§ Textausschnitt
This is not a pipe_#54 - eine kommentierende Untersuchung von Hannes Kater
Eine Pfeife mit geänderten Text:
  Pfeife #038
Übersetzung: Alles ist aus diesem Gemälde eliminiert außer Kunst, keine Ideen sind in dieses Werk eingeflossen.
  Ein von mir falsch zugewiesenes Zitat (in der Tradition von Marc-Uwe Kling bzw. dem Känguru), das Originalzitat auf weißer Leinwand ohne Pfeife ist von John Baldessari
Mich überzeugt – und interessiert – die zweite Variante mehr, weil hier dem Umstand Rechnung getragen wird, dass man Bilder mit einer dazugestellten BU, also einer Bildunterschrift, nicht nur deutlich framen, also einer sehr einseitigen Interpretation Vorschub leisten, sondern auch etwas, dem eigentlich offensichtlich Sichtbaren, total Widersprechendes behaupten, kann – und damit, so man damit nicht umstandslos durchkommt, so doch eine nachhaltige Verunsicherung auszulösen vermag.

§ Quelldaten
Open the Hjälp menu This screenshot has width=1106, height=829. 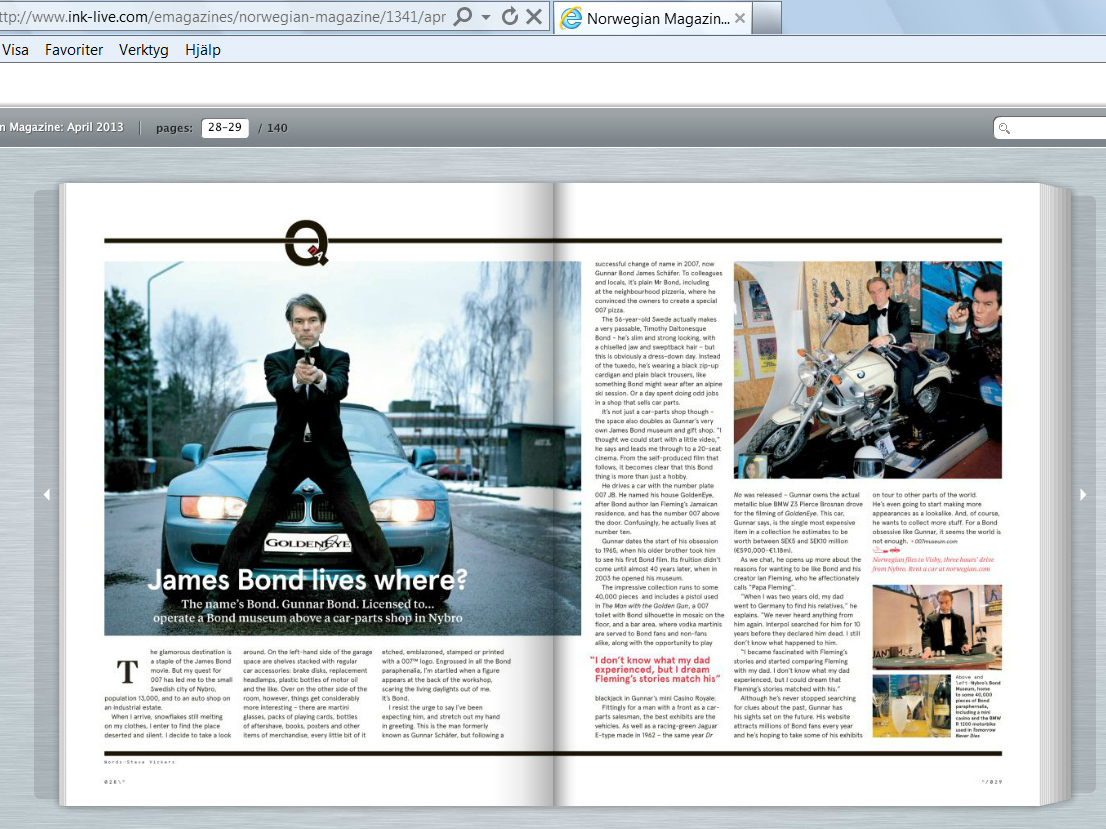(202, 49)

§ Aufgabe 1
Welche Personen werden im Textausschnitt namentlich genannt?
§ Aufgabe 2
In wessen Tradition steht laut Textausschnitt die falsche Zuweisung des Zitats?
§ Aufgabe 3
Kürze den Absatz im Textausschnitt, der mit „Mich überzeugt“ beginnt, auf höchstens zwei Sätze, ohne seine wesentlichen Aussagen zu verlieren.
Maßgeblich ist allein der Textausschnitt.

§ Lösung 1
Hannes Kater, Marc-Uwe Kling, John Baldessari

§ Lösung 2
In der Tradition von Marc-Uwe Kling bzw. dem Känguru.

§ Lösung 3
Die zweite Variante überzeugt und interessiert mehr, weil sie berücksichtigt, dass eine Bildunterschrift ein Bild nicht nur einseitig framen, sondern auch etwas dem offensichtlich Sichtbaren völlig Widersprechendes behaupten kann. Selbst wenn man damit nicht umstandslos durchkommt, kann das eine nachhaltige Verunsicherung auslösen.